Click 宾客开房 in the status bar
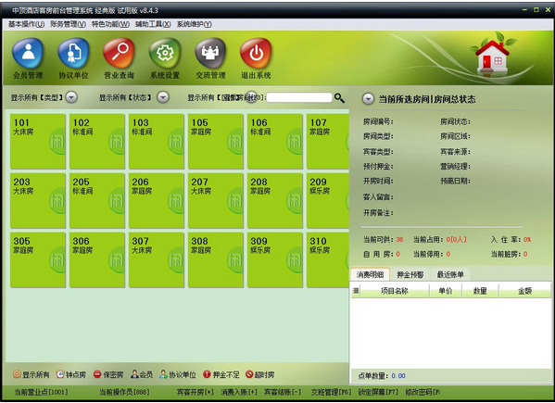 click(195, 392)

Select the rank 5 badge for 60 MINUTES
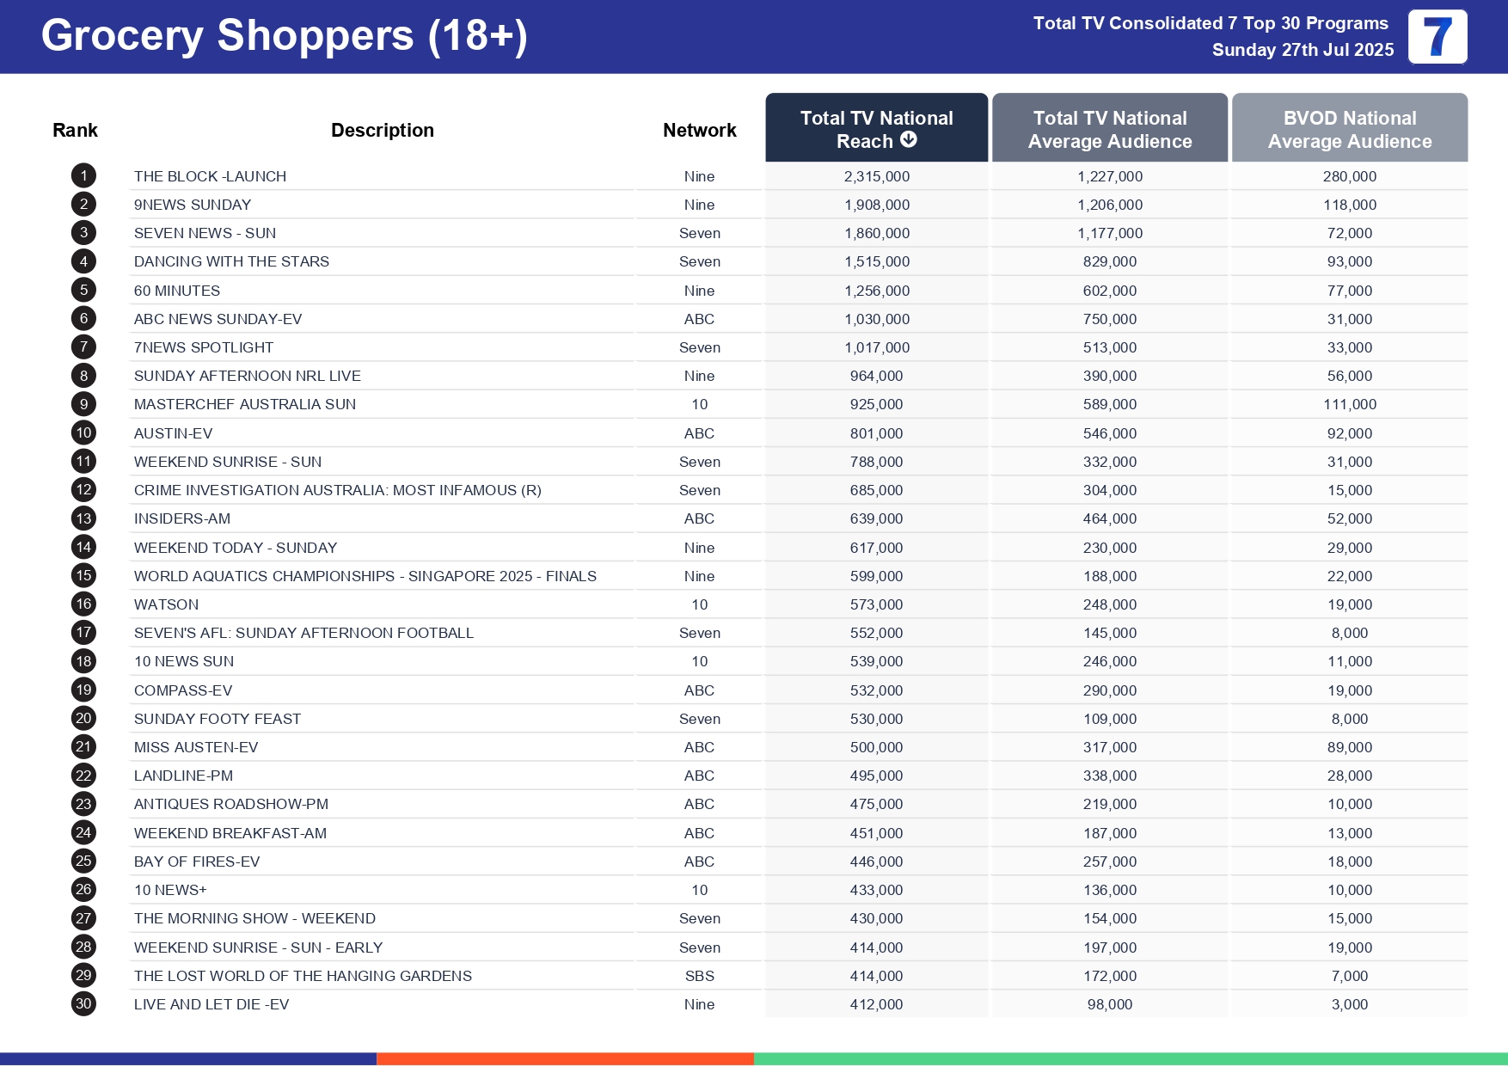[x=83, y=291]
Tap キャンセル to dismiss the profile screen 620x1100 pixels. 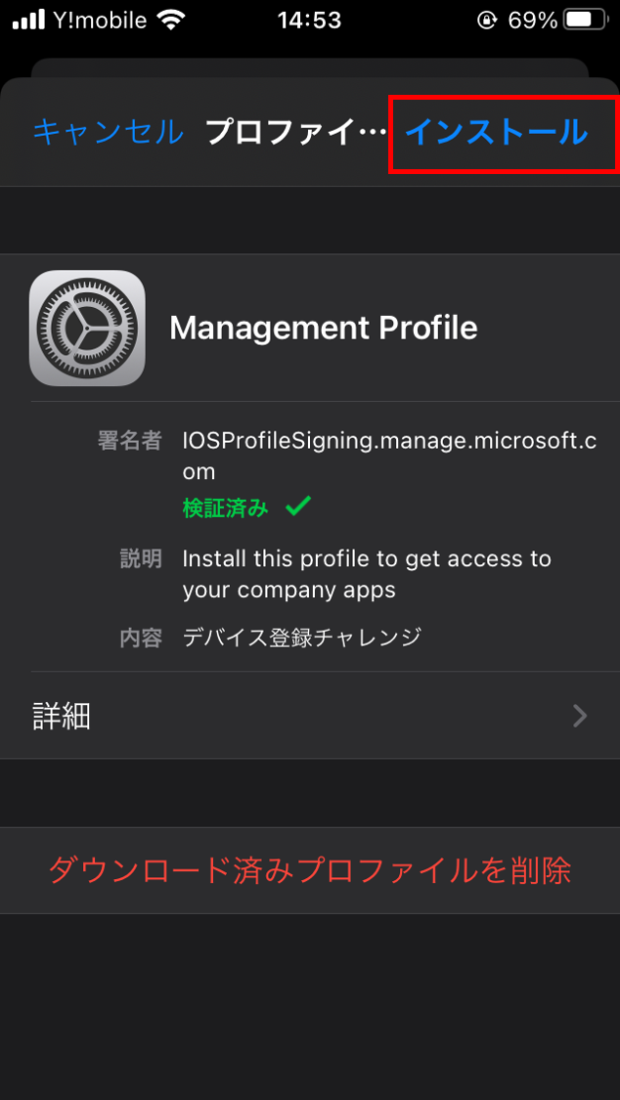tap(106, 133)
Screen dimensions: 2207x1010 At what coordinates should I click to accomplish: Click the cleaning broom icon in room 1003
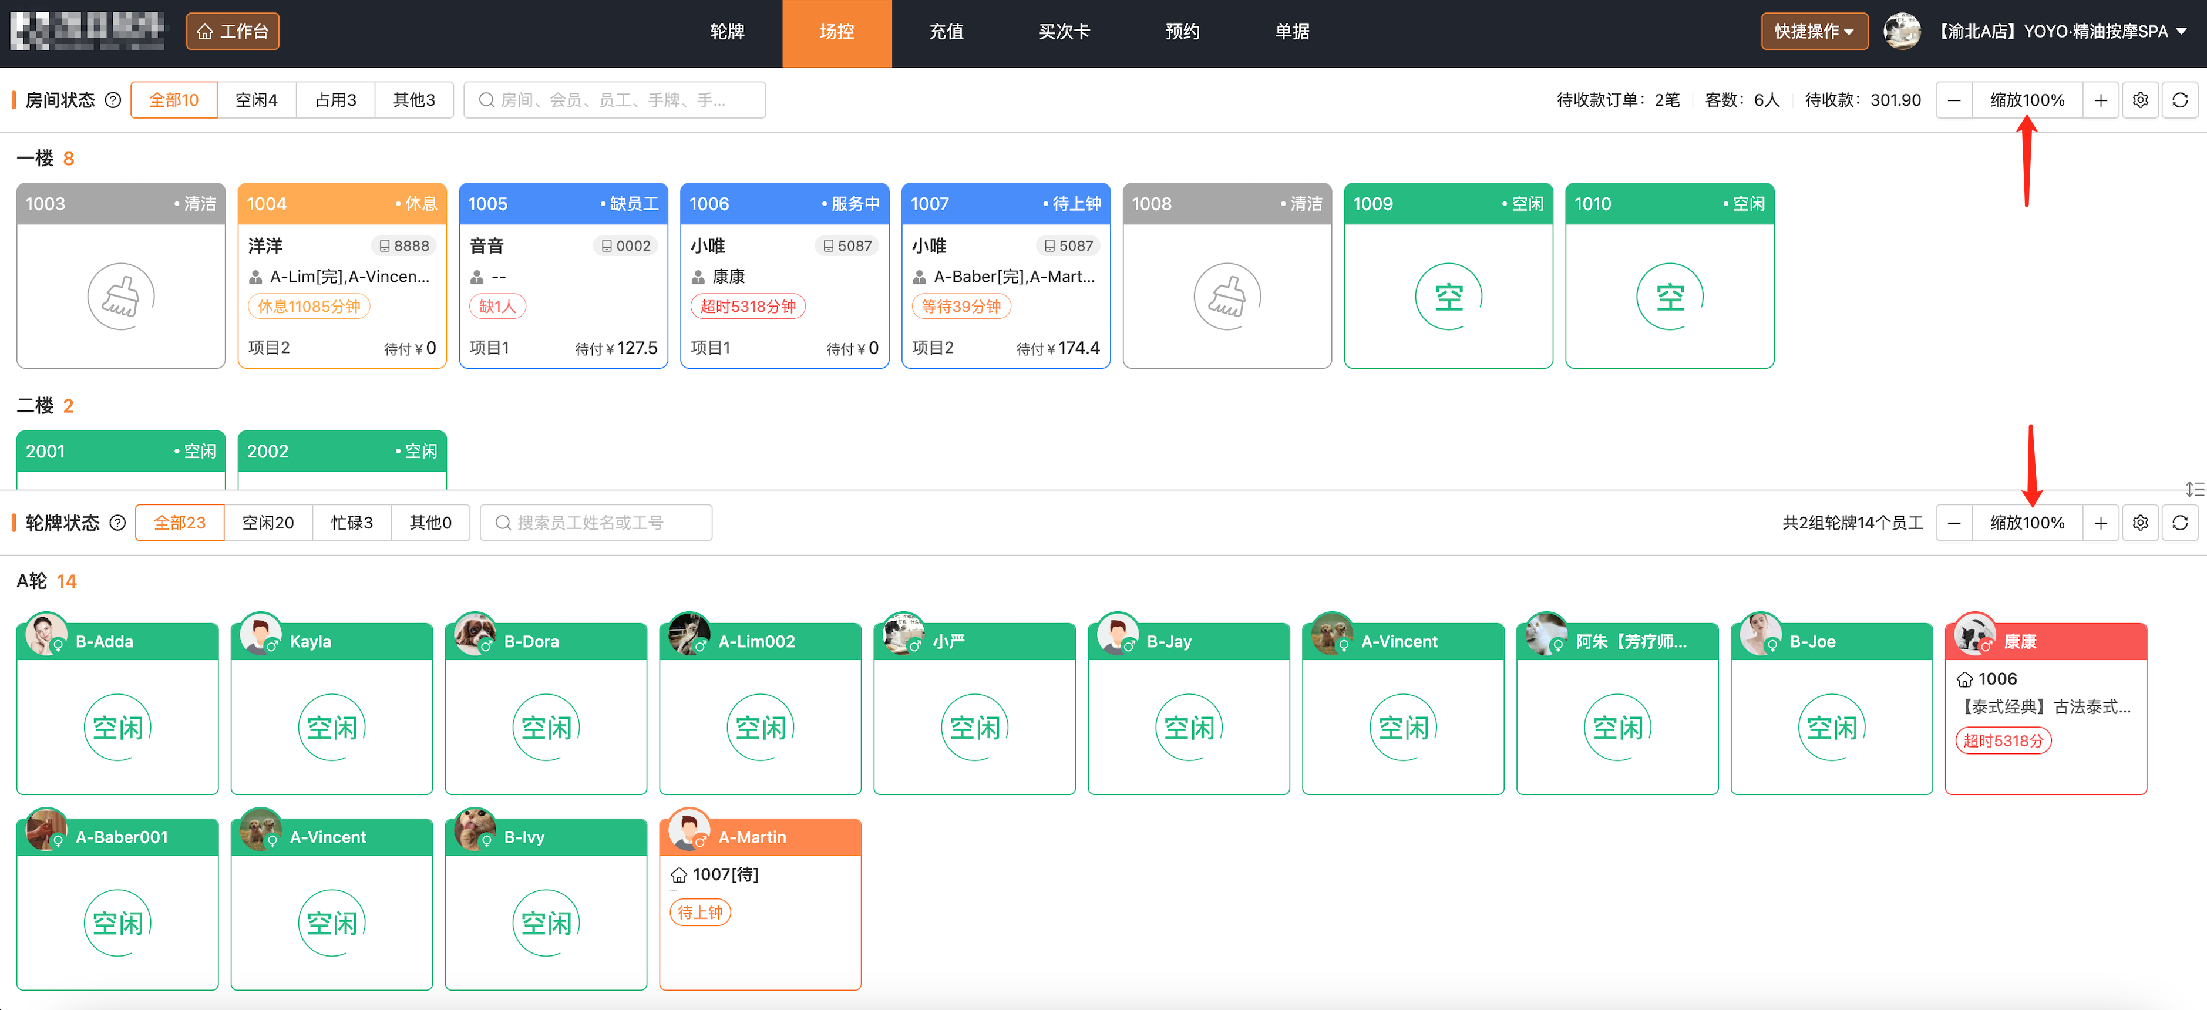click(121, 296)
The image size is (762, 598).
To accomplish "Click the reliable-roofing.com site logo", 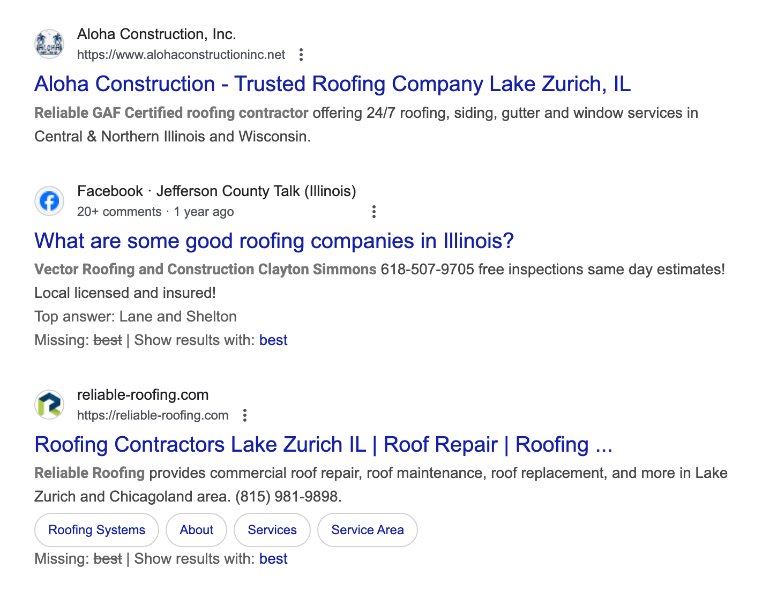I will 49,404.
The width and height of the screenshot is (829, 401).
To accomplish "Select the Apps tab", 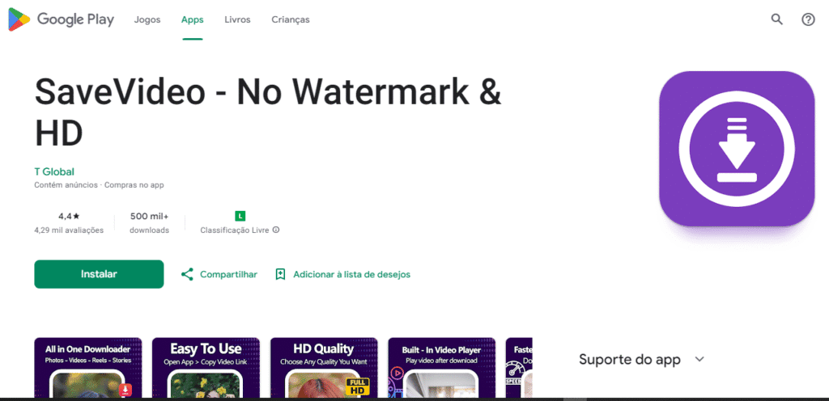I will tap(193, 20).
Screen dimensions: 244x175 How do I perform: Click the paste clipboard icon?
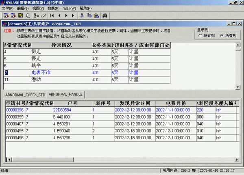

STATED TASK –
Show every line of the records that contains the word "icon".

THE SOLUTION –
Screen dimensions: 2207x1010 At what coordinates should I click to accomplish: Click the cleaning broom icon in room 1003
Screen dimensions: 244x175 How do I perform: Click the paste clipboard icon?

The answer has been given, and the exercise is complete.